Google gains optimistically attributed to new products

Google's latest results paint a typically rosy picture, showing a "profit of $721 million on $2.46 billion in revenues, up 77 percent from 2Q05 but only 9 percent over 1Q06" (PaidContent), and commentators have been quick to note (BBC) that  "the "impressive" result was driven by the launch of new products and services across various markets".
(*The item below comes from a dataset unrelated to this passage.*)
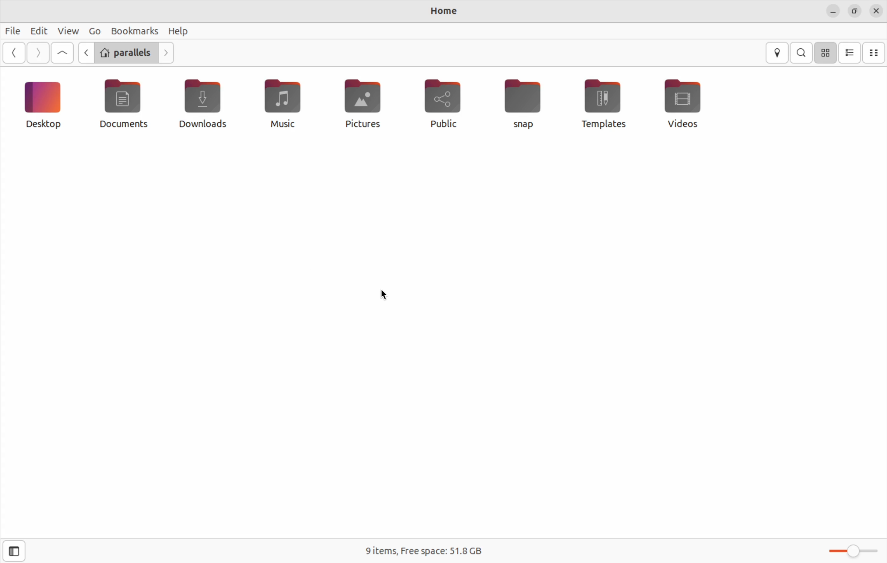 The width and height of the screenshot is (887, 563). Describe the element at coordinates (803, 53) in the screenshot. I see `search` at that location.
Which is odd, really, because in fact the results (which were indeed impressive) appear to in fact have been a function of further improvements to Google's only significant revenue stream, search advertising. Larry Page, in the conference call reported on SeekingAlpha, makes this quite plain when he specifies the new products that have been rolled out this quarter - 200 localised versions of existing products, including the revenueless Google News. This should come as no surprise - Google is forever launching products that either have no revenues associated with them, or fall over (SearchEngineGuide) on the launch day, the commercial impact of which is utterly trivial (BusinessWeek) compared to the revenues and profits from search,

Yahoo! engineer Amr Awadallah also opines that Google's search revenue growth is mainly a function of having added more paid results to pages, and that excluding the results of this volume play Google's natural growth is no better than Yahoo!'s. George Gutowski further points out that international growth was flat, at 42% of total revenues.

In reality, therefore Google is being highly disingenuous with the claim that innovation is the key to its Q2 growth. Organic growth of the search market plus some increases in ad volumes is not innovation. That elusive diversification simply still isn't there - this is a pony with still only one exceedingly profitable trick.